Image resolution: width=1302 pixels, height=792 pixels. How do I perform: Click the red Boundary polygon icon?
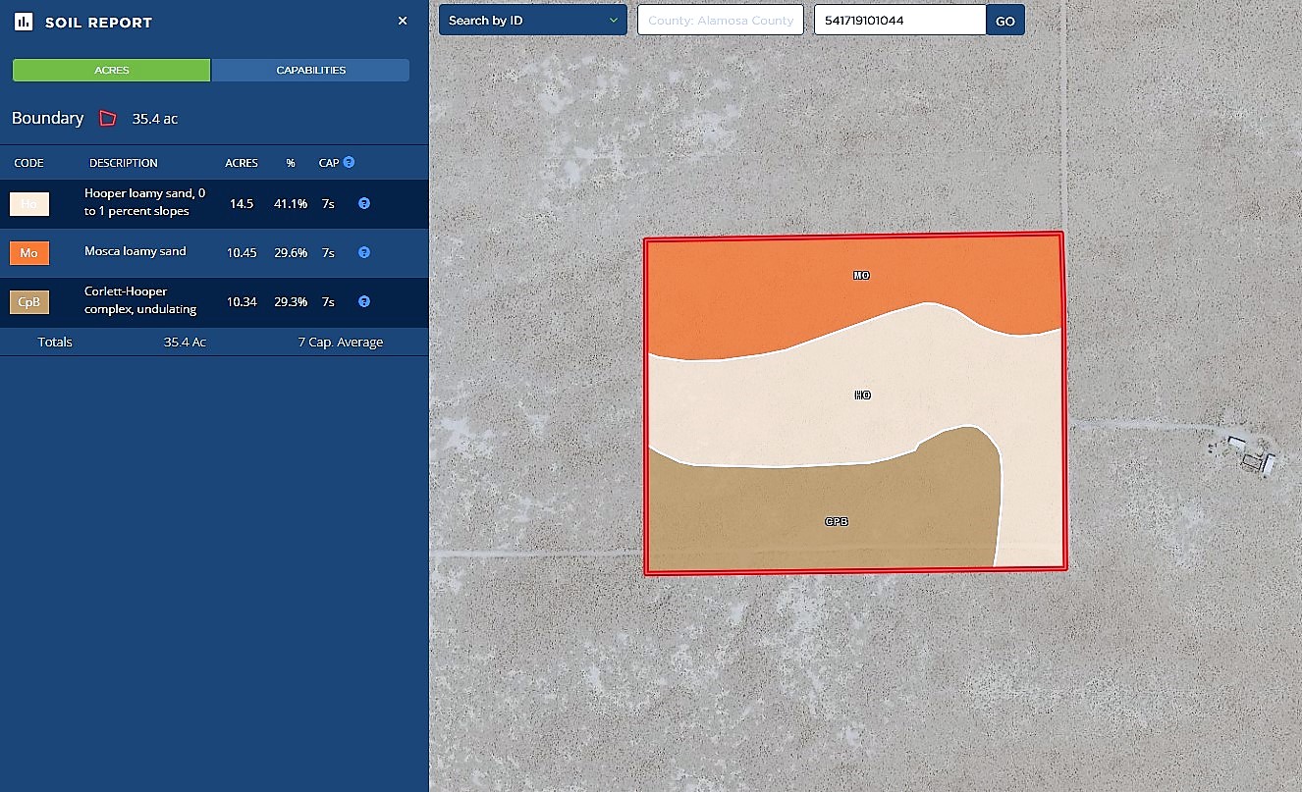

---

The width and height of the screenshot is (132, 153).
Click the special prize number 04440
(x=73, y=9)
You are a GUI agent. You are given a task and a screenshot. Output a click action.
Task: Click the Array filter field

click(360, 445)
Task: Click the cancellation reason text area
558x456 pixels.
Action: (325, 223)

--

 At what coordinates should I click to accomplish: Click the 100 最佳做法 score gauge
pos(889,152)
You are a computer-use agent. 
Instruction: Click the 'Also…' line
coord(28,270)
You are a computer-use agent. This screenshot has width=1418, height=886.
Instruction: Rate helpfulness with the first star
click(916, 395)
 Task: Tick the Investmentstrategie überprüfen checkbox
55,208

• **TASK BRIEF**: Every line above that carries the string "computer" should be copied.

• **SOLVED PROBLEM**:
You are a computer-use agent. 
You are a computer-use agent. This screenshot has width=1418, height=886.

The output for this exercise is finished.